Their service was an imposing one, and testified to the truth of a living God. Their sacrifices pointed to a coming Saviour, who would take the kingdoms under the whole heaven, and possess them forever and ever. Evidence had been given of His power to do this, for as their invisible Leader had He not subdued their enemies and made a way for His church in the wilderness? His people would never know defeat if they would abide under the shadow of the Almighty; for One mightier than angels would fight by their side in every battle (Manuscript 134, 1899).

Chapter 20

3-6. Position Did Not Prevent Penalty—However distinguished his position might be, he [the manslayer] must suffer the penalty of his crime. The safety and purity of the nation demanded that the sin of murder be severely punished. Human life, which God alone could give, must be sacredly guarded.

The blood of the victim, like the blood of Abel, will cry to God for vengeance on the murderer and on all who shield him from the punishment of his crime. Whoever,—be it individual or city,—will excuse the crime of the murderer, when convinced of his guilt, is a partaker of his sin, and will surely suffer the wrath of God. The Lord designed to impress upon His people the terrible guilt of murder, while He would make the most thorough and merciful provision for the acquittal of the innocent (The Signs of the Times, January 20, 1881).

Chapter 22

15-34 (ch. 7:11-13). Beware of Laxness or Harshness in Dealing With Sin—Care should be exercised by all Christians, to shun the two extremes, of laxness in dealing with sin on the one hand, and harsh judgment and groundless suspicion on the other. The Israelites who manifested so much zeal against the men of Gad and Reuben remembered how, in Achan's case, God had rebuked the lack of vigilance to discover the sins existing among them. Then they resolved to act promptly and earnestly in the future; but in seeking to do this they went to the opposite extreme. Instead of meeting their brethren with censure, they should first have made courteous inquiry to learn all the facts in the case.

There are still many who are called to endure false accusation. Like the men of Israel, they can afford to be calm and considerate, because they are in the right. They should remember with gratitude that God is acquainted with all that is misunderstood and misinterpreted by men, and they may safely leave all in His hands. He will surely vindicate the cause of those who put their trust in Him, as He searched out the hidden guilt of Achan.
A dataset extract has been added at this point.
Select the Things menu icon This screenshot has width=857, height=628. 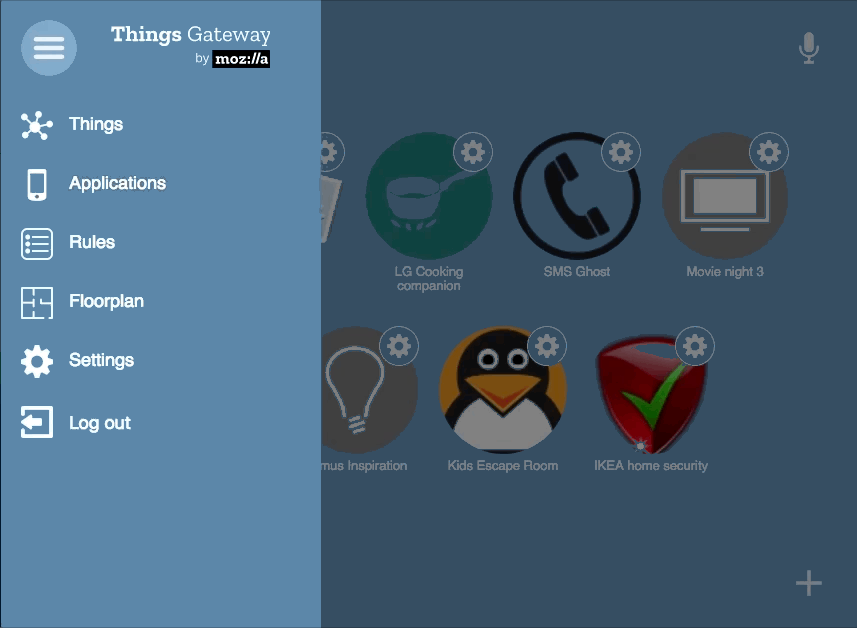[x=36, y=124]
How much of evil would be averted, if all, when falsely accused, would avoid recrimination, and in its stead employ mild, conciliating words. And at the same time, those who in their zeal to oppose sin have indulged unjust suspicions, should ever seek to take the most favorable view of their brethren, and should rejoice when they are found guiltless (The Signs of the Times, May 12, 1881).

Chapter 23

6. Rebellion Against God Is Inexcusable—God's plan for the salvation of men, is perfect in every particular. If we will faithfully perform our allotted parts, all will be well with us. It is man's apostasy that causes discord, and brings wretchedness and ruin. God never uses His power to oppress the creatures of His hand. He never requires more than man is able to perform; never punishes His disobedient children more than is necessary to bring them to repentance; or to deter others from following their example. Rebellion against God is inexcusable (The Signs of the Times, May 19, 1881).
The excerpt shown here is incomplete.